AI, Governance, and the Modernization of Mexico’s Health System
Mexico is facing a pivotal moment in the modernization of its health system. The initiative led by the General Directorate for Health Modernization (DGMoS) to standardize the technical specifications for the procurement of PACS/RIS systems represents a high-impact institutional advancement: more efficient public purchasing, true interoperability, and alignment with international standards, while incorporating artificial intelligence as an enabler of structural transformation.
However, this progress raises a deeper strategic decision: whether AI will be used merely as a fragmented assistive tool, or whether it will be consolidated as a national asset for the generation of domestic clinical knowledge.
Risks of Traditional Approaches
The traditional approach — based on proprietary AI solutions embedded within each PACS/RIS — entails significant risks: technological fragmentation, vendor dependency, lack of centralized governance, increased cybersecurity attack surfaces, and, above all, the inability to generate national clinical learning. Under this model, AI is reduced to a tactical role, when its true value is structural.
AI as a Strategic Tool
Artificial intelligence must be conceived as a strategic tool of the state. Its greatest potential lies not only in diagnostic assistance but in enabling Mexico to learn from its own medical practice, develop algorithms trained on Mexican populations, reduce imported clinical biases, and generate protocols aligned with its epidemiological reality. This objective can only be achieved if AI resides on a centralized, neutral, governed, and continuously evolving platform.
The Role of the National VNA
Within this vision, the National VNA becomes the backbone of medical imaging, allowing AI to operate transversally across PACS/RIS systems from different vendors. This model ensures interoperability, technological continuity, and robust clinical, ethical, and algorithmic governance, with full traceability, auditability, and regulatory alignment.
Institutional Benefits
From an institutional standpoint, this architecture strengthens state cybersecurity, protects clinical information as a strategic national asset, and reduces operational risks across key health system institutions. Centralization does not limit innovation; on the contrary, it organizes it, regulates it, and places it at the service of long-term public policy.
PaxeraHealth’s Vision
In this context, PaxeraHealth clearly understands what Mexico requires at this stage of digital maturity. The company recognizes that true value lies not in delivering isolated technologies but in aligning with a national vision of interoperability, technological sovereignty, and clinical autonomy — one in which the country retains control over its data, its algorithms, and its medical knowledge. PaxeraHealth shares and supports this purpose, accompanying Mexico in the construction of an open, secure, and evolving architecture designed for the long term.

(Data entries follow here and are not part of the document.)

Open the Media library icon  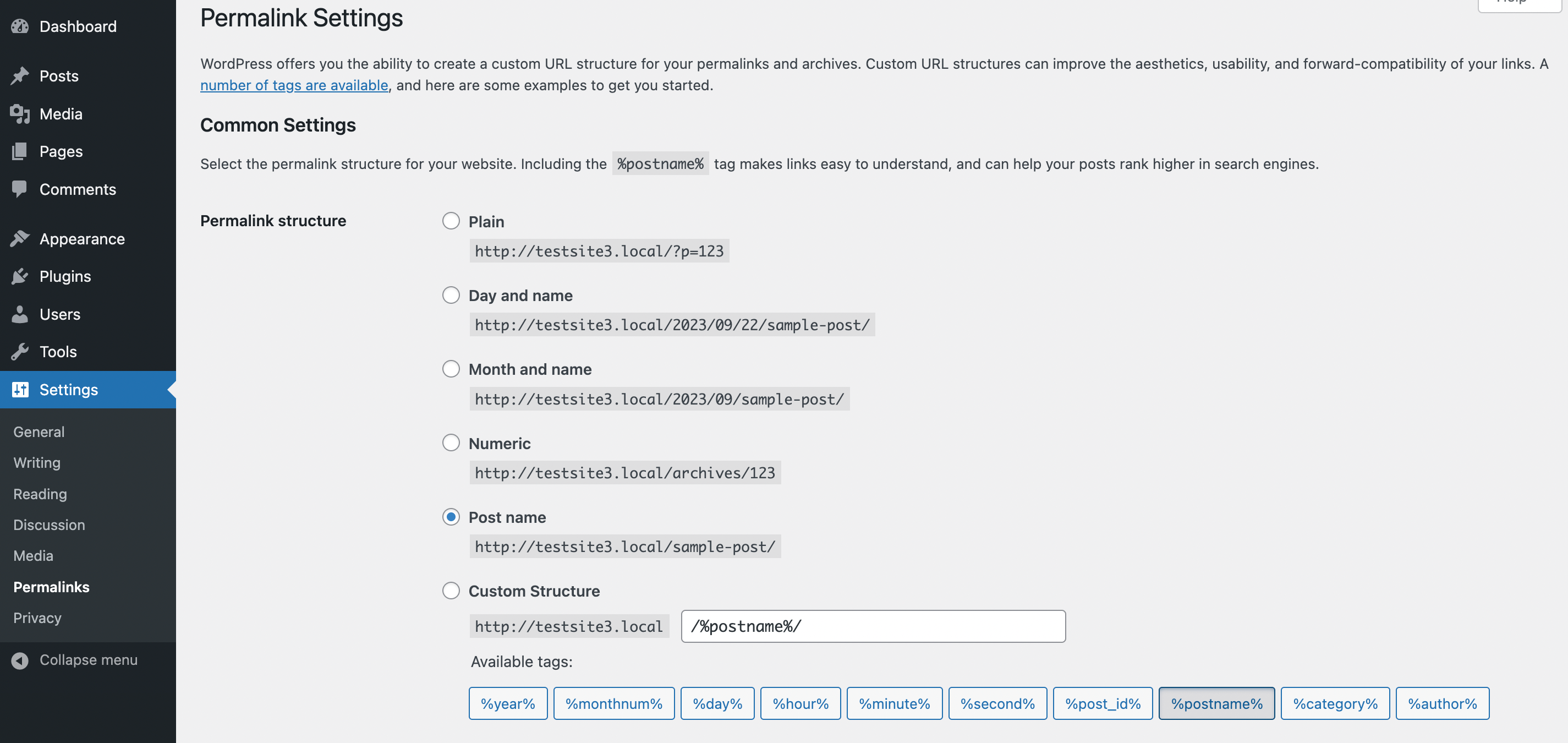coord(20,114)
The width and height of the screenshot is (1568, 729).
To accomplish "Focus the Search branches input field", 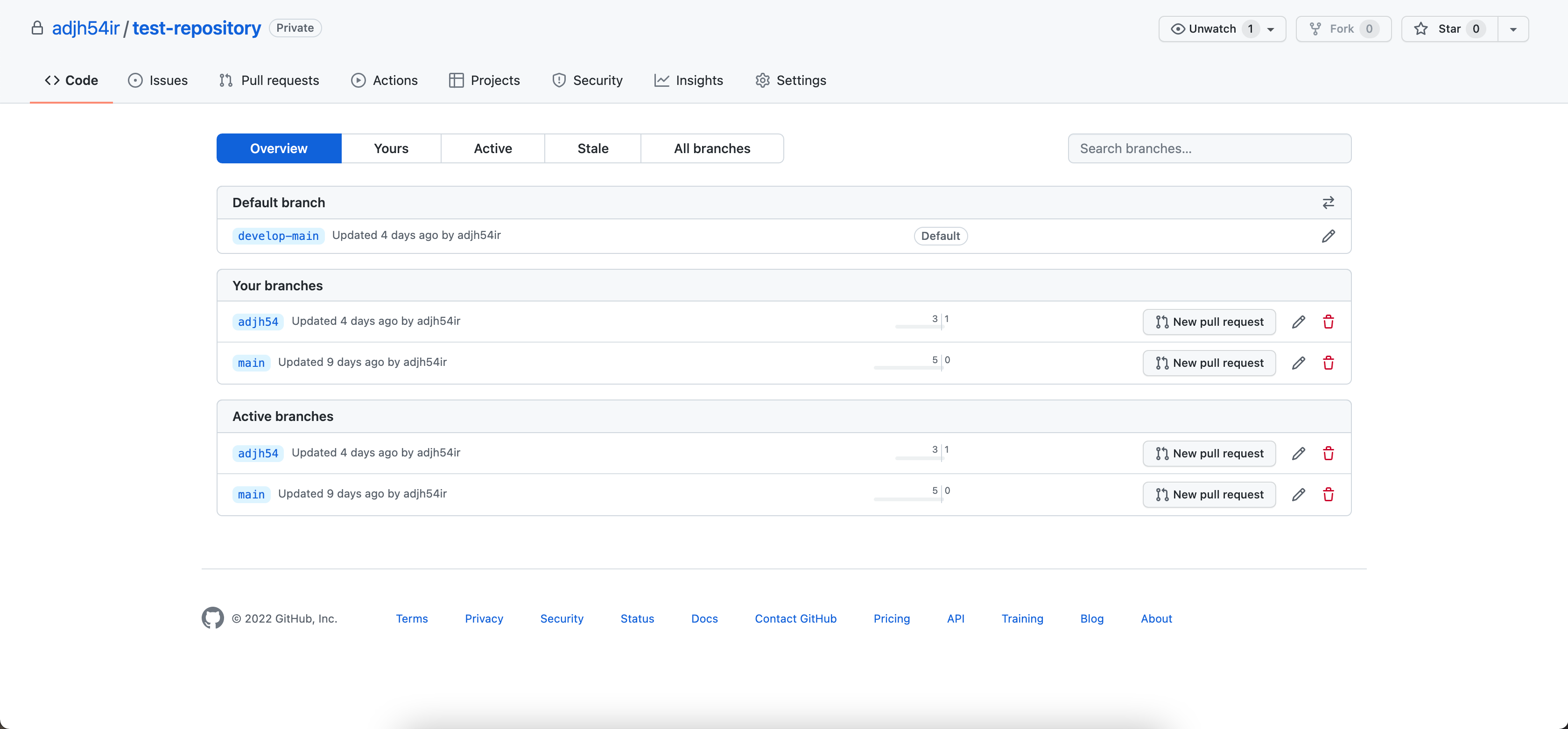I will [1209, 148].
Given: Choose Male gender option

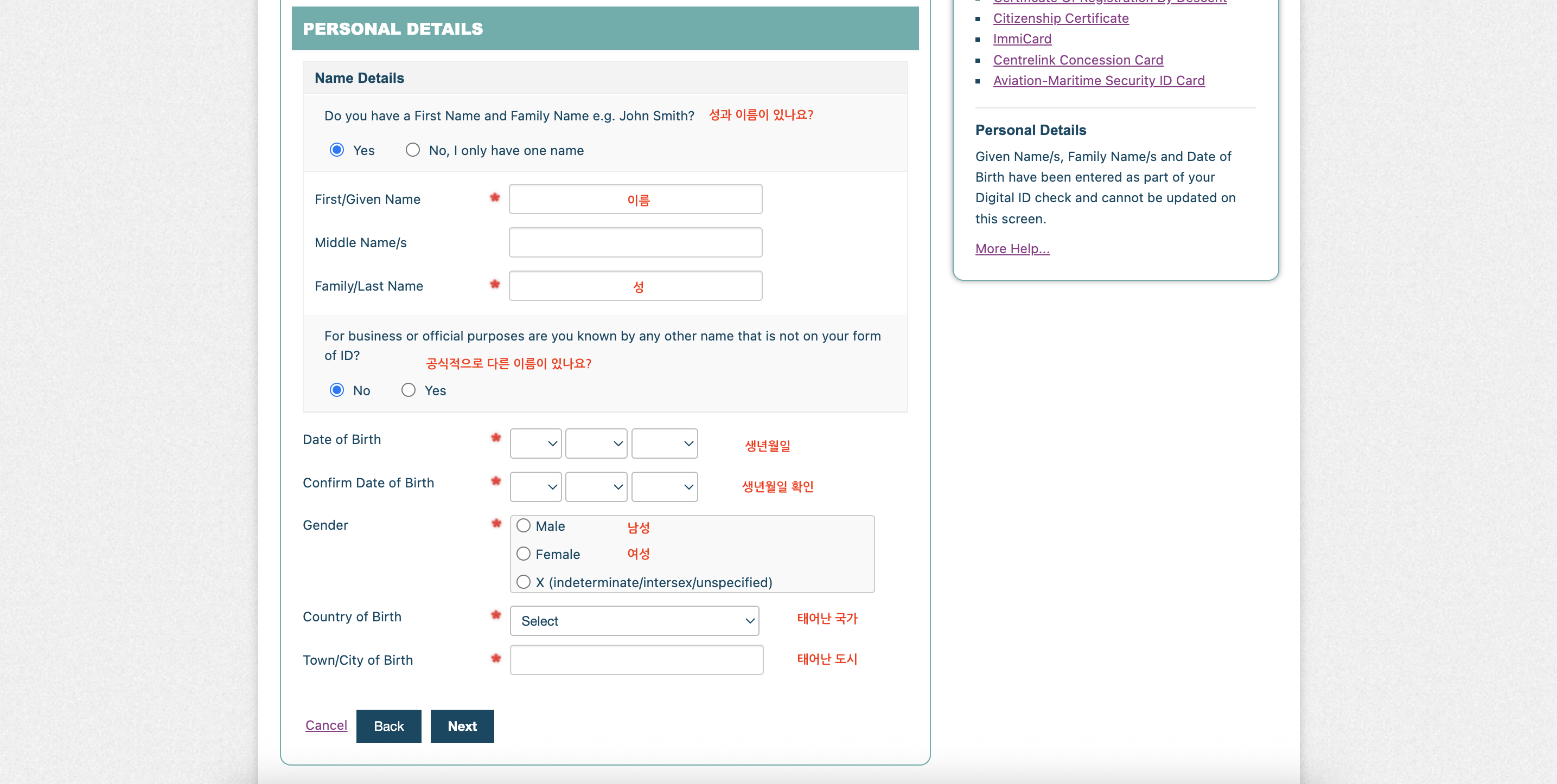Looking at the screenshot, I should pos(524,526).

Standardization and Governance
The standardization of PACS/RIS technical specifications should reinforce this paradigm: requiring genuine interoperability, compatibility with a National VNA, and recognizing AI as a centralized strategic capability, not as a proprietary add-on.
Concluding Thoughts
The debate is no longer about whether to use artificial intelligence. The real institutional discussion is who governs it, where it resides, and on whose behalf it learns.
Mexico now has the opportunity to move from being a consumer of artificial intelligence to becoming a builder of its own clinical knowledge. That decision will define not only the efficiency of the health system but also its sovereignty, resilience, and capacity to respond to the health challenges of the future.